No plano do uso, a publicação produziu ao menos dois efeitos: o primeiro destrutivo, sintoma dos ataques mais amplos às relações solidárias entre cultura e educação; o segundo, preservacionista, quando justamente a escola pública se apresenta como lugar seguro à realização dos direitos da criança. O direito ao conhecimento diverso, mas, também o direito da própria criança de desfazer, se quiser, o material que ganhou de presente ao visitar a exposição. Destruído pelo fogo, preservado pela escola. A mesma sorte não tiveram os materiais documentais – entre os quais publicações científicas, artísticas e obras de arte diversas – do Museu Nacional do Rio de Janeiro, em setembro de 2018. Não havia um lugar onde se pudesse guardar para consulta futura o que foi destruído pelo fogo.

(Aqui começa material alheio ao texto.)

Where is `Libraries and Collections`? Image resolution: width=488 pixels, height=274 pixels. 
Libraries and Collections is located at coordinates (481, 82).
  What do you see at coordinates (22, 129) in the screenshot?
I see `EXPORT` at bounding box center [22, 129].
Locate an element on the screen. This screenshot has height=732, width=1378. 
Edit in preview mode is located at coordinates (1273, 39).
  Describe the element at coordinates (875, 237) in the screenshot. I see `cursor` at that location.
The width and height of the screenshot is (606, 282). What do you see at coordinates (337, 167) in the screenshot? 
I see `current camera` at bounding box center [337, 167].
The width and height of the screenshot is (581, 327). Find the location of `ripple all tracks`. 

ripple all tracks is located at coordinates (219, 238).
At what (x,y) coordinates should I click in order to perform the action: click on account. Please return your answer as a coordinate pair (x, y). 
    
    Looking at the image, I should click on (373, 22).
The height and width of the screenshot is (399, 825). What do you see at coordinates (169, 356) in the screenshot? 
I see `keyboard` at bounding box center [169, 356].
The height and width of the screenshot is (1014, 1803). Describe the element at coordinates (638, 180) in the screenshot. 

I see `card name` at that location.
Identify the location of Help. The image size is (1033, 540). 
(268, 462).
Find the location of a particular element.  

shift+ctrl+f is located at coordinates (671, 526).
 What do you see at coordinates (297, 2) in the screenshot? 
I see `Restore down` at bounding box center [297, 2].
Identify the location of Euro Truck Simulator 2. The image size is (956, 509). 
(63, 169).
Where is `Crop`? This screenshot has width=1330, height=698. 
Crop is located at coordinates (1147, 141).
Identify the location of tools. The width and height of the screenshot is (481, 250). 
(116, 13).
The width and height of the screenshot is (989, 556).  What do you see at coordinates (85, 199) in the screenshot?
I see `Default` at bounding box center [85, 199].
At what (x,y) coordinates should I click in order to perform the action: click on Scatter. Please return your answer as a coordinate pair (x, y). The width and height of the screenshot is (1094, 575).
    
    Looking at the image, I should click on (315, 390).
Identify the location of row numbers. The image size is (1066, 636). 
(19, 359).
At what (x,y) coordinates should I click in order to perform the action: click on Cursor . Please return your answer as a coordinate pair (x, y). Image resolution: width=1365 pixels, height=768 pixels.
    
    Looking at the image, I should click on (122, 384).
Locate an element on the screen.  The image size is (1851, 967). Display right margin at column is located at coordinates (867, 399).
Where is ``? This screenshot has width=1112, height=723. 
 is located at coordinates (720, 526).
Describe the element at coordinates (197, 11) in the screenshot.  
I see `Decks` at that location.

Gostaria de sugerir com essa estória, que nós educadores e arte educadores levemos aos limites as potencialidades de nossos materiais educativos incorporando a eles a consciência da transformação física da matéria de que são feitos, ainda que isso implique sua destruição material. Isso quer dizer estimular a desmontagem da forma idealizada – refazendo-o em outros formatos – e do conteúdo – reescrevendo textos, corrigindo-os e substituindo imagens –, ou, quem sabe, promovendo a destruição performática programada e consciente por meio de uma experiência poética com a água, o fogo, a terra, o ar, atentos à ação desses elementos na relação com o papel, substância importante, que viabiliza muitas de nossas ideias.
*Alexandre Araujo Bispo é doutor e mestre em Antropologia Social pela Universidade de São Paulo. É curador, crítico e educador independente. Foi curador educativo da 14ª Bienal Naïfs do Brasil – Daquilo que escapa (2018), no Sesc Piracicaba.